Exercise brief ->
Can you continue the question-and-answer piece below, about where an atheist turns with problems, starting right after its last sentence?

Question from Sammi:
Who would an atheist go to with problems and how would one have the assurance that everything will be okay?

Answer by SmartLX:
Why does everything have to be okay? Maybe it won’t. Being assured that everything is okay when it may not be true is not productive, and could be dangerous if you’re plunging into something risky. It’s when you’re not sure things will be okay that you try your darnedest to improve the situation.

Some false comfort can of course be beneficial, for example to young frightened children. Fortunately, that’s what parents, families and friends are for. Reassurance doesn’t have to come all the way from God before anyone will believe it; any trusted person or authority figure will do in a pinch. I often reassure my wife and vice versa, and it makes us both feel better.

Problems need to be taken to those who can solve them. Fortunately again, there are a lot of people in this world who can solve problems. Not all problems of course, but between the government, the police, doctors, the fire service, engineers, teachers, parents, switched-on children and everyone else, many of the problems in this world are well within our own power to address.

By contrast, asking God to solve a problem has been likened (by Terry Pratchett) to “pleading with thunderstorms”. It’s unfair or it’s pointless; either it’s something which can be solved by people, in which case you’re just externalising their abilities and robbing them of the credit, or it’s something which is beyond human control, in which case it’s probably part of God’s plan anyway, so why bother Him with your petty little desires? (You can thank George Carlin for that particular thought – he starts talking about the plan after 6 minutes, but be careful because that link is not safe for work or school.)

Data section ->

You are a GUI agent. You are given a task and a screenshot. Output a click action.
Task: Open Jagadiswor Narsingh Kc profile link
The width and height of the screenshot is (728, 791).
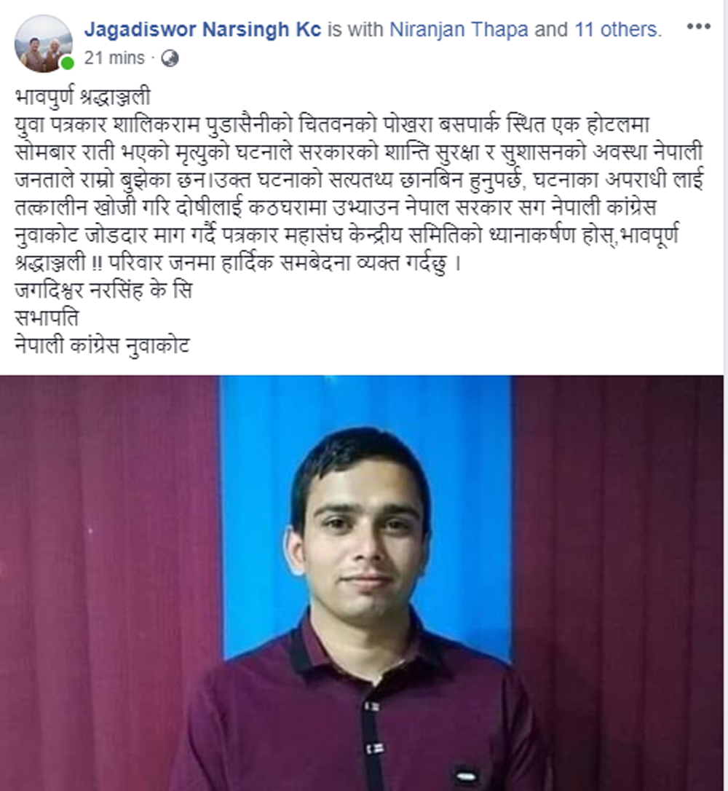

Exercise response ->
One thought on ““HELP!””

  1. For things in your control, its probably good to not have assurances. Keeps us straight and stops us from taking silly risks and hoping that some heavenly father/ mother/ energy in the sky will help us out.
    Makes one think about one’s actions, the consequences and act a bit more wisely.

    For things that are out of our control, our struggle to control them is … well … “eternal”.
    Doctors’ struggle to control disease for e.g., or society’s struggle to control criminality, prejudice etc. God belief / disbelief is irrelevant to the struggle. It may make some people stronger and better face these problems, it may make some people weaker (the sort that ask “why all this if there is god” ) and less productive. Practicality about such matters and acceptance are probably the best ways out.